Parafraseando Chanesco, "à semelhança da água, a palavra não tem forma fixa,molda-se à sensibilidade do poeta".Você, é sensível e conhecedor.
Não tenho o seu dom da escrita mas sei reconhecer quando ela é boa. O Sr, sabe fazê-lo tão bem como os melhores.Continue.
Aproveito para dar igualmente os parabéns à Srª Olímpia pela sensibilidade na escolha da fotografia (provou ter captado bem a mensagem do poema)e para lhe dizer que aprecio muito os seus comentários e que me deu muito prazer a leitura de alguns textos que escreveu neste blog ( apesar de não constar nas etiquetas).
Este blog está a tornar-se um vício que não dispenso de consultar com regularidade.
Abençoada terra que deu semelhantes frutos!
Continuem
Cumprimentos
Marcos

Augusta disse...

Orlando:
Puxa! desta vez estou em atraso!
Mais um belíssimo poema. Em boa hora regressaste! E que belíssimo retrato fazes do frenesim das grandes cidades. Fotografaste com um amáquina de não sei quantos píxeis (é assim que se escreve?), as pessoas que, absortas nos seus pensamentos, estão cegas para o ambiente circundante... Olham os outros com quem se cruzam diariamente, sem as verem efectivamente. E, tal como referes no final, ao fim do dia, encontram-se em casa, num individualismo atroz (ou solidão?), apesar dos milhares de pessoas que os rodeiam!
Beijos, e olha que há dias não respondeste ao meu telefonema...

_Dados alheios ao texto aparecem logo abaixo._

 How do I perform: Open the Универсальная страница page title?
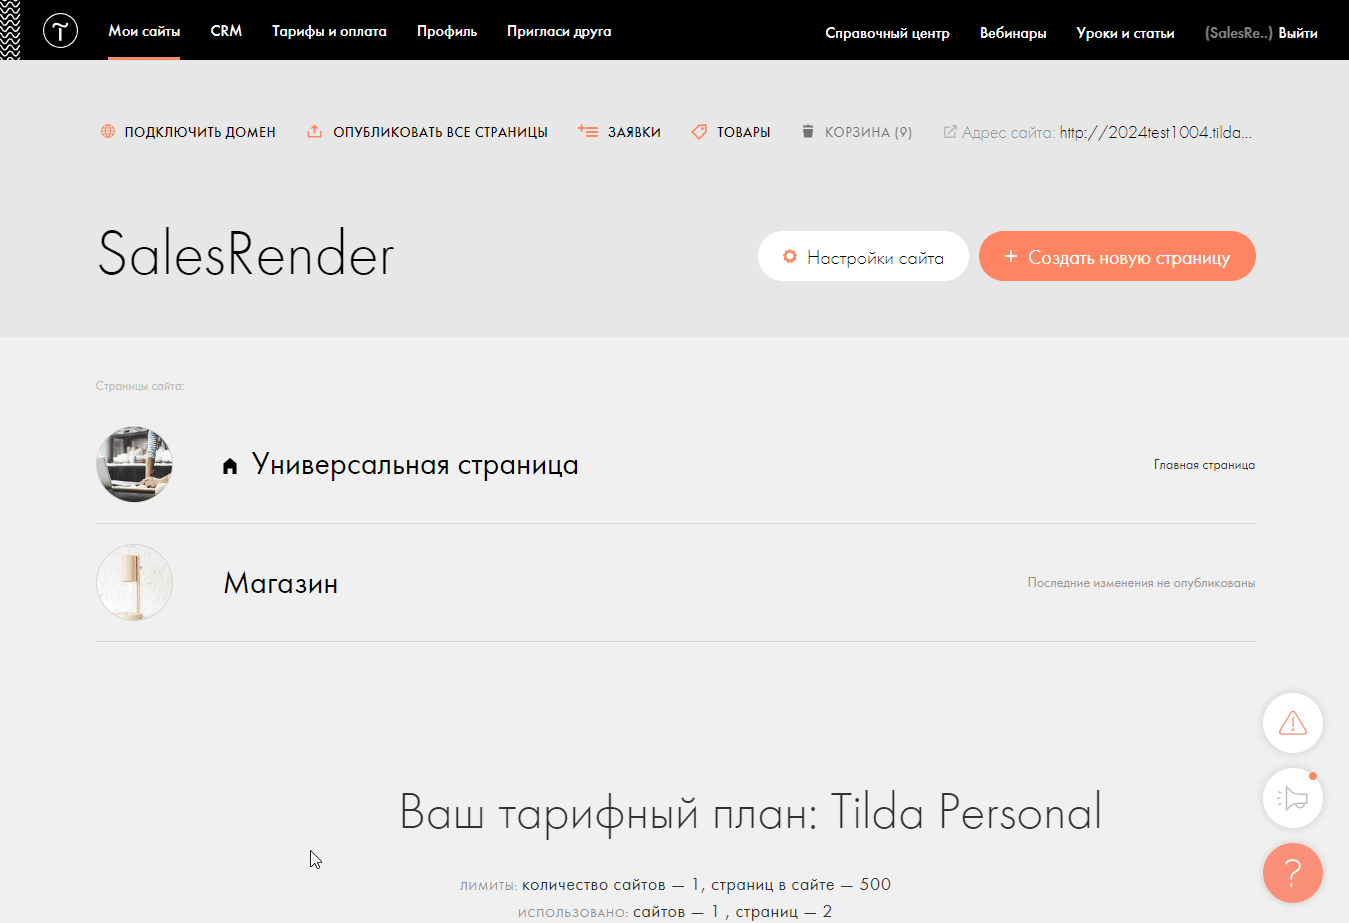pyautogui.click(x=414, y=465)
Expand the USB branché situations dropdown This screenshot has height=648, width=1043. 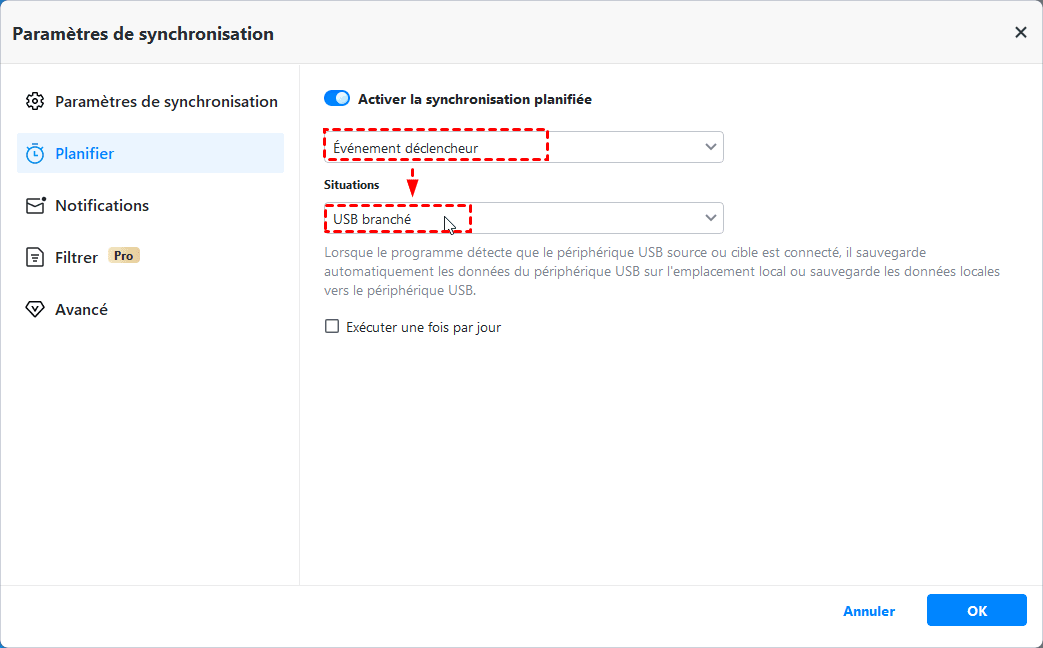coord(523,218)
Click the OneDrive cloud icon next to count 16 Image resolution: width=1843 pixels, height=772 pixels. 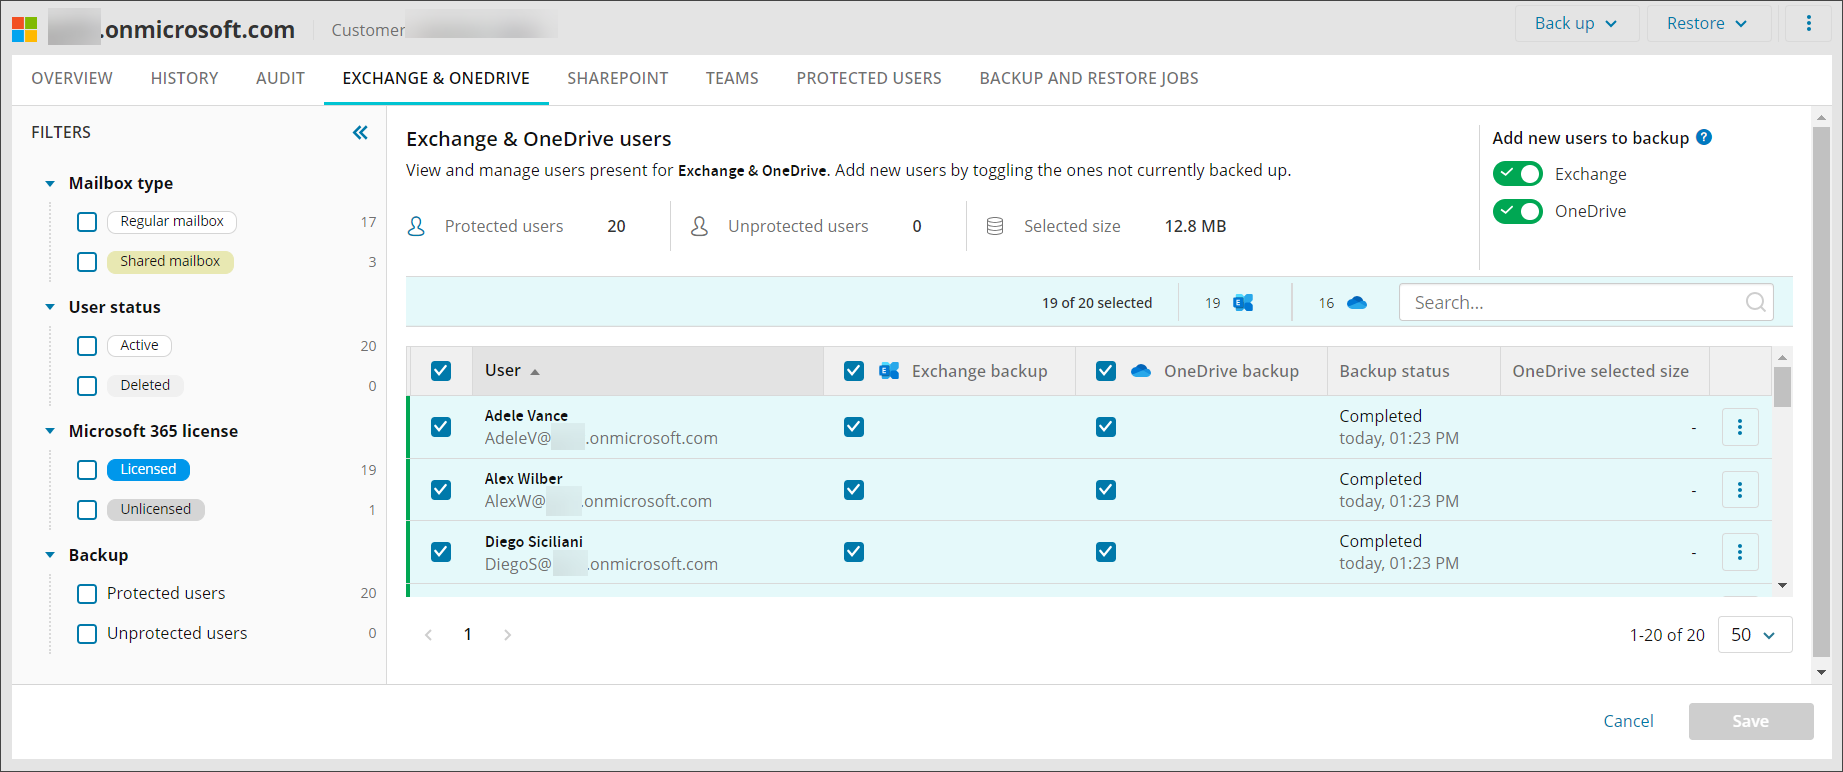point(1357,303)
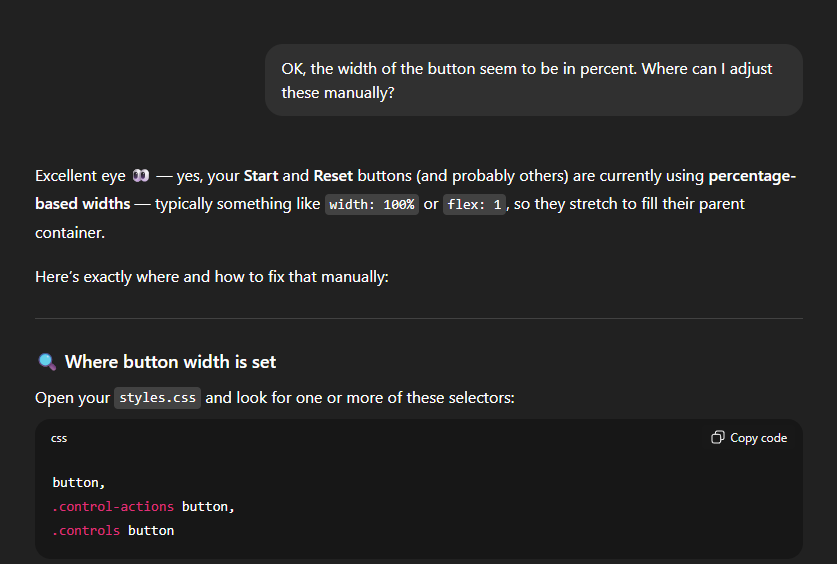837x564 pixels.
Task: Click the "css" language label in code block
Action: [59, 438]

Fátima Pereira Stocker disse...

Orlando

Vês? 'O ser humano está condenado a ser livre'. Livre, também, para querer ser um dos calceteiros das ruas e dos passeios transmutado em poeta ou/e filósofo (afinal, rasgar vias na cidade é tão importante como estruturar as vias do pensamento).

Cá para mim, o mundo faria muito mais sentido se Nietzsche não tem matado Deus...

Depois do cá para mim, um cá para nós: Freud teria feito bem melhor se se tivesse quedado pela emulação dos poetas e romancistas.

Regresso ao teu poema (ai esta dor de cabeça que me não deixa arrumar as ideis!)para notar o modo belíssimo com que abordaste o tema do absurdo. Deu-me vontade de concluir parafraseando e contrariando Sartre: o absurdo somos nós.

Um grande beijo, na certeza de voltar a ler mais poemas teus da envergadura deste.

Fátima Pereira Stocker disse...

Olímpia

Fizeste muito bem em publicar o poema do Orlando. Nós todos agradecemos.

O Orlando já te chamou fada. Eu dou-te os parabéns pela escolha da imagem.